**TASK OBJECTIVE:** Each line of the listing below must be set down exactly.

===

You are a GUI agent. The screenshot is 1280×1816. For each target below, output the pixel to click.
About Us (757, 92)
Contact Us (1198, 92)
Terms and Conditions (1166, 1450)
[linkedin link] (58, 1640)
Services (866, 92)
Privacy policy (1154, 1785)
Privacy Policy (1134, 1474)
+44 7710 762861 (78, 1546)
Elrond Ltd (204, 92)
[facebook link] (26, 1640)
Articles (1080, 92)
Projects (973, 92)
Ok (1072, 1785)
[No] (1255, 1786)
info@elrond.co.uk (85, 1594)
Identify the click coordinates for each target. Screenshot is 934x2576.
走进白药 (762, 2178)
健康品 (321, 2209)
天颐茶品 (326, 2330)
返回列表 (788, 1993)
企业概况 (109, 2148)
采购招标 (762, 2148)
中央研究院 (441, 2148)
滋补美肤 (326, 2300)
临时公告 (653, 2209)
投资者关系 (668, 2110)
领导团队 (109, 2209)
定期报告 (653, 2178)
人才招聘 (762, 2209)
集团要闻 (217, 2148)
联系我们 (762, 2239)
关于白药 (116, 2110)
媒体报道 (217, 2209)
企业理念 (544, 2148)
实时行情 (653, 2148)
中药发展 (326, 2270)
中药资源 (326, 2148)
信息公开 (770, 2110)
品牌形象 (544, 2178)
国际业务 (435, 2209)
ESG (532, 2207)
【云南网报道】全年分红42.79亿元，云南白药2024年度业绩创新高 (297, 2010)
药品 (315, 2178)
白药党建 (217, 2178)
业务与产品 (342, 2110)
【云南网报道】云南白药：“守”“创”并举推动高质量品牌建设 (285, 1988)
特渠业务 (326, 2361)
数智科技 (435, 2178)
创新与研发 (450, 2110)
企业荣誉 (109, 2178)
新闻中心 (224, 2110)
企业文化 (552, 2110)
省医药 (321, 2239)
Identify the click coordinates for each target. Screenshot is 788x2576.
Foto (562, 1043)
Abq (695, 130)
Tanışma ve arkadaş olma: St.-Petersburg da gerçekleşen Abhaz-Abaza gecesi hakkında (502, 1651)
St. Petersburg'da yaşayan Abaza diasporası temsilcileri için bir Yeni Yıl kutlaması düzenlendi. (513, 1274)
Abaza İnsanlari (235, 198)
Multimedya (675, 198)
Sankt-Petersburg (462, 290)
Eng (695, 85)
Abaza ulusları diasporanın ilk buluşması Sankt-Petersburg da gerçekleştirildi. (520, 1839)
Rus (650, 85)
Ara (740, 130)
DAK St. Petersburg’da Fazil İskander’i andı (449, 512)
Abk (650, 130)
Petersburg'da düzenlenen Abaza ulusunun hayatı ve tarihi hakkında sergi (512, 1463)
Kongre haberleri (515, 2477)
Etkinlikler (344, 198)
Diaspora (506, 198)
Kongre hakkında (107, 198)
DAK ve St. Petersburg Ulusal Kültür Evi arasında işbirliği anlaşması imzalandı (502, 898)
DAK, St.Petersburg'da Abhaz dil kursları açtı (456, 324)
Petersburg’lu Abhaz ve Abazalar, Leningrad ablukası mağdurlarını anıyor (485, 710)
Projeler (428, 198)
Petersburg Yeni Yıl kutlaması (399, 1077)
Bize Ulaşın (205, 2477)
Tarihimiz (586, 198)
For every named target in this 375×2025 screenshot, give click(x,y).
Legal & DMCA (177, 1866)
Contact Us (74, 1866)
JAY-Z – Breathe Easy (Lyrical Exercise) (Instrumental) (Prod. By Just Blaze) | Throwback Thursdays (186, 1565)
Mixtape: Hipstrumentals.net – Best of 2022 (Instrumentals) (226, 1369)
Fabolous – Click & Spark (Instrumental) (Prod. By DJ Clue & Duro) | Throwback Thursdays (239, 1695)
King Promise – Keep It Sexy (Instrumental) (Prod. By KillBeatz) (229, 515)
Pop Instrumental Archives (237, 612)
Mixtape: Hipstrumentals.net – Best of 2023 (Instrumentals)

===

**RESPONSE AREA:**
You are a GUI agent. The screenshot is 1280×1816. For each target below, output the pixel to click.
About Us (757, 92)
Contact Us (1198, 92)
Terms and Conditions (1166, 1450)
[linkedin link] (58, 1640)
Services (866, 92)
Privacy policy (1154, 1785)
Privacy Policy (1134, 1474)
+44 7710 762861 (78, 1546)
Elrond Ltd (204, 92)
[facebook link] (26, 1640)
Articles (1080, 92)
Projects (973, 92)
Ok (1072, 1785)
[No] (1255, 1786)
info@elrond.co.uk (85, 1594)
Identify the click coordinates for each target. Screenshot is 934x2576.
走进白药 (762, 2178)
健康品 (321, 2209)
天颐茶品 (326, 2330)
返回列表 (788, 1993)
企业概况 (109, 2148)
采购招标 (762, 2148)
中央研究院 (441, 2148)
滋补美肤 (326, 2300)
临时公告 (653, 2209)
投资者关系 (668, 2110)
领导团队 (109, 2209)
定期报告 (653, 2178)
人才招聘 (762, 2209)
集团要闻 (217, 2148)
联系我们 (762, 2239)
关于白药 (116, 2110)
媒体报道 (217, 2209)
企业理念 (544, 2148)
实时行情 (653, 2148)
中药发展 (326, 2270)
中药资源 (326, 2148)
信息公开 (770, 2110)
品牌形象 (544, 2178)
国际业务 (435, 2209)
ESG (532, 2207)
【云南网报道】全年分红42.79亿元，云南白药2024年度业绩创新高 (297, 2010)
药品 (315, 2178)
白药党建 (217, 2178)
业务与产品 (342, 2110)
【云南网报道】云南白药：“守”“创”并举推动高质量品牌建设 (285, 1988)
特渠业务 (326, 2361)
数智科技 (435, 2178)
创新与研发 (450, 2110)
企业荣誉 (109, 2178)
新闻中心 (224, 2110)
企业文化 (552, 2110)
省医药 (321, 2239)
Identify the click coordinates for each target. Screenshot is 788x2576.
Foto (562, 1043)
Abq (695, 130)
Tanışma ve arkadaş olma: St.-Petersburg da gerçekleşen Abhaz-Abaza gecesi hakkında (502, 1651)
St. Petersburg'da yaşayan Abaza diasporası temsilcileri için bir Yeni Yıl kutlaması düzenlendi. (513, 1274)
Abaza İnsanlari (235, 198)
Multimedya (675, 198)
Sankt-Petersburg (462, 290)
Eng (695, 85)
Abaza ulusları diasporanın ilk buluşması Sankt-Petersburg da gerçekleştirildi. (520, 1839)
Rus (650, 85)
Ara (740, 130)
DAK St. Petersburg’da Fazil İskander’i andı (449, 512)
Abk (650, 130)
Petersburg'da düzenlenen Abaza ulusunun hayatı ve tarihi hakkında sergi (512, 1463)
Kongre haberleri (515, 2477)
Etkinlikler (344, 198)
Diaspora (506, 198)
Kongre hakkında (107, 198)
DAK ve St. Petersburg Ulusal Kültür Evi arasında işbirliği anlaşması imzalandı (502, 898)
DAK, St.Petersburg'da Abhaz dil kursları açtı (456, 324)
Petersburg’lu Abhaz ve Abazalar, Leningrad ablukası mağdurlarını anıyor (485, 710)
Projeler (428, 198)
Petersburg Yeni Yıl kutlaması (399, 1077)
Bize Ulaşın (205, 2477)
Tarihimiz (586, 198)
For every named target in this 375×2025 screenshot, give click(x,y).
Legal & DMCA (177, 1866)
Contact Us (74, 1866)
JAY-Z – Breathe Easy (Lyrical Exercise) (Instrumental) (Prod. By Just Blaze) | Throwback Thursdays (186, 1565)
Mixtape: Hipstrumentals.net – Best of 2022 (Instrumentals) (226, 1369)
Fabolous – Click & Spark (Instrumental) (Prod. By DJ Clue & Duro) | Throwback Thursdays (239, 1695)
King Promise – Keep It Sexy (Instrumental) (Prod. By KillBeatz) (229, 515)
Pop Instrumental Archives (237, 612)
Mixtape: Hipstrumentals.net – Best of 2023 (Instrumentals)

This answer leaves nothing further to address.